“Il Mattino” del 16 marzo 2011

Galante Oliva, il 1° maggio, lavoro, pane e libertà PDF Stampa E-mail
Scritto da Mario Avagliano
Nella  storia del Meridione ci sono personalità della politica e del  sindacalismo del Novecento che, pur avendo salde radici nei territori di  origine, con le loro idee, le loro battaglie, la loro lezione morale,  hanno travalicato i confini locali.

Uno di questi è il nocerino Galante  Oliva, classe 1932. Rimasto  a 14 anni orfano di padre e tre anni dopo anche di madre, costretto per  sopravvivere ai lavori più umili già all’età di 12 anni (operaio,  bracciante, contadino, cestaio: 15 ore al giorno, con paghe infime),  trovò nell’attività sindacale nella CGIL e nella militanza politica nel  Pci un’occasione  di crescita umana e intellettuale, diventando uno dei massimi  rappresentanti del sindacato in Campania e un punto di riferimento di  politici del calibro di Pietro Amendola.Allora  il 1° maggio era un appuntamento collettivo di riflessione dei  lavoratori.
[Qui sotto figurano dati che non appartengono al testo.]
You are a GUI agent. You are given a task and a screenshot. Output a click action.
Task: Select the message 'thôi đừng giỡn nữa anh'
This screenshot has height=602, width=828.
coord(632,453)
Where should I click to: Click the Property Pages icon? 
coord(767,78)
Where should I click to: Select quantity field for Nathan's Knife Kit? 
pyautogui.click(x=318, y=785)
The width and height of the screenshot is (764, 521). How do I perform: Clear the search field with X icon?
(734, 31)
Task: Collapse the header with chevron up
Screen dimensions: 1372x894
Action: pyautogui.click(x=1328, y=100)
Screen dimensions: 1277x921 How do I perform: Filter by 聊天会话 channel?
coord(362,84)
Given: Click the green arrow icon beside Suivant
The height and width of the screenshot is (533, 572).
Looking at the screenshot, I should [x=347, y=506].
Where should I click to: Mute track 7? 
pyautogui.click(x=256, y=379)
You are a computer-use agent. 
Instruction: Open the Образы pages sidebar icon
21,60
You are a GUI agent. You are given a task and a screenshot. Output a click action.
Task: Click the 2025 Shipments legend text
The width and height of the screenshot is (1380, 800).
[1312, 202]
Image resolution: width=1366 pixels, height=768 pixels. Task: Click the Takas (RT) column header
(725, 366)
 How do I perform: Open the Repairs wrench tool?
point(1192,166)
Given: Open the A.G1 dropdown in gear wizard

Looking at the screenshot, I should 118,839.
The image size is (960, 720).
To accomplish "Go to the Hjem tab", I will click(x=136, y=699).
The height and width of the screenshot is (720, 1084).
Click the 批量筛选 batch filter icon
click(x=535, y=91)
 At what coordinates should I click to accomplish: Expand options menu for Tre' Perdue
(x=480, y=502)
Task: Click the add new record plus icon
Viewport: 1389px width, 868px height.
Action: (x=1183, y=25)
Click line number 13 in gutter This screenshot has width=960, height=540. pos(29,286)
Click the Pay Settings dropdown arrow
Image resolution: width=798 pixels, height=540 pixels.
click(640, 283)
Appare quindi di sicuro interesse storico l’operazione di  Mimmo Oliva di raccogliere in  un  saggio intitolato “A me pare che il mondo resti fermo” (184 pagine,  editore l’Istituto storico “Galante Oliva”) tutti i discorsi tenuti dal  padre in quell’occasione, dal 1956 al 1974, parlando dal palco in Piazza  Cianciulli a Nocera Inferiore, davanti al Liceo Classico G.B. Vico,  dove poi il regista Ettore Scola ambienterà alcune scene del suo  “C’eravamo tanto amati”, e le immagini di quelle manifestazioni.

E  colpisce e commuove leggere le richieste di Galante Oliva di “lavoro,  pane e libertà”, le sue precise analisi sulla situazione economica  locale, così come le sue denunce sugli sprechi nell’utilizzo dei fondi  pubblici da parte dello Stato e sull’indispensabile lotta alla camorra  (che qualche anno più tardi lo costringeranno a vivere sotto scorta e a  nascondere la famiglia in posti sicuri).